始めてここで働き始めた日に、綾乃さんは桜木さんの事を『色々と凄い』と評した。私はこれまで、桜木さんの仕事ぶりのことを指してそう言っているのだと思っていたけれど、きっとそれだけじゃないんだ。生まれ育った環境とか、御曹司であることとか、仕事ぶりとか、熱いところとか、全部引っくるめて『色々と凄い』と言ったんだ。

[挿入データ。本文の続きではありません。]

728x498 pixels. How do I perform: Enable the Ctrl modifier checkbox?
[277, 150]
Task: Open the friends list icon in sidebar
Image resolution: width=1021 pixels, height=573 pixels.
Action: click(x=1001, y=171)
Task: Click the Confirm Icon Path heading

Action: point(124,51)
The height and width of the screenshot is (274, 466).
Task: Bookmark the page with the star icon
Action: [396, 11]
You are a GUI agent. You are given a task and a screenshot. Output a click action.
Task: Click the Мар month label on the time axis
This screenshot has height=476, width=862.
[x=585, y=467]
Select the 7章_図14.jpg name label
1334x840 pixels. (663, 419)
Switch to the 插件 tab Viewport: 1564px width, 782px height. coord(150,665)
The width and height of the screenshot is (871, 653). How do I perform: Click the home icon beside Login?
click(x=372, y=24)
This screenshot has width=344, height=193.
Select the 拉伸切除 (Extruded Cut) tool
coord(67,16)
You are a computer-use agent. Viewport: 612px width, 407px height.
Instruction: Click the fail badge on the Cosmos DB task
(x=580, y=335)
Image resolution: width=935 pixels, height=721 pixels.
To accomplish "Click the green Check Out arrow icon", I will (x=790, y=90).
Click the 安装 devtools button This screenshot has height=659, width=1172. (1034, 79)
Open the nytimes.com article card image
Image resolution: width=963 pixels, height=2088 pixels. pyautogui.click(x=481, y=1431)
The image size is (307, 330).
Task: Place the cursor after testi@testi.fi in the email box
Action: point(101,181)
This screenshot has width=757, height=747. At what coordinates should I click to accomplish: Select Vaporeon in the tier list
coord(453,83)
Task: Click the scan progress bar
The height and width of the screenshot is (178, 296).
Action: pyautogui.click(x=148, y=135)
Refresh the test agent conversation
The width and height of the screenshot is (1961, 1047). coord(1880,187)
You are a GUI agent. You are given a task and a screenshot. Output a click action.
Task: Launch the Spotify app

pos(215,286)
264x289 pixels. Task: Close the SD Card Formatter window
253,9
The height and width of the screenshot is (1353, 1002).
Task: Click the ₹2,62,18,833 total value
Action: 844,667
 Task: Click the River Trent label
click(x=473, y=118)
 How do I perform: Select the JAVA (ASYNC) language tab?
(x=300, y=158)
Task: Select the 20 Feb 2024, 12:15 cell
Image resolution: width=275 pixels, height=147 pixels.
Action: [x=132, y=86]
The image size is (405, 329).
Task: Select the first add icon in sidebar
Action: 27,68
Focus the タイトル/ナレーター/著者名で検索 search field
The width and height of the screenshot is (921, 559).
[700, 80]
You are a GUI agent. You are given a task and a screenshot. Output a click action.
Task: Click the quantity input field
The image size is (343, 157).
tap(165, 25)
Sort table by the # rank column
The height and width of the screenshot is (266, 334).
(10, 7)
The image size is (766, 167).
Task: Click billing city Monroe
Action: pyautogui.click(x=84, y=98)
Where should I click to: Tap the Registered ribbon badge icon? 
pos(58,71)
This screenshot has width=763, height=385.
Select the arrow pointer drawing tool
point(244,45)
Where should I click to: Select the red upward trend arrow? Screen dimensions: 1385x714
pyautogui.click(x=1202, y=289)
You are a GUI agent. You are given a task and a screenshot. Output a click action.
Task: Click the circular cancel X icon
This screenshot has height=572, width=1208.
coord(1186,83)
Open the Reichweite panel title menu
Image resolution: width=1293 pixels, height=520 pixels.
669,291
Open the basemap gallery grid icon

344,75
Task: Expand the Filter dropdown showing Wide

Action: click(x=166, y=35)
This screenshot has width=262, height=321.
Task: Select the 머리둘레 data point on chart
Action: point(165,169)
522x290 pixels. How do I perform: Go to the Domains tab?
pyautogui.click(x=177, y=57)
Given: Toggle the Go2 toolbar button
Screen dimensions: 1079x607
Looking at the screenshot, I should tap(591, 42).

「綾乃さんから見て、イマディール不動産に入社後の桜木さんってどうですか?」
「んー、そうねぇ」
綾乃さんは考えるように天井を仰ぐ。そして、ゆっくりとこちらに視線を移動させた。
「相変わらずずば抜けた仕事ぶりは変わらないけど……なんだか楽しそうに見えるわ。前は会社が大きい分、仕事も縦割りだったから。色んな事を任されて、凄く勉強になってると思う。きっと、SAKURAGIに戻ってからも今の経験って役立つと思うの」
「……え? 桜木さんってSAKURAGIに戻るんですか?」
「はっきりと聞いたことは無いけど、いつかは戻るんじゃないかな? 御曹司だし」
このまま、桜木さんが会社を去ったら?
──きっと、2度と会えなくなる。
毎朝出社したら、目の前に尾根川さんがいて、隣に綾乃さんがいて、斜め前に桜木さんがいる。でも、それが当然じゃ無いってことを、私はすっかりと忘れていた。
頬に手をあてる綾乃さんを眺めながら、私は自分でも考えられないくらいショックを受けていた。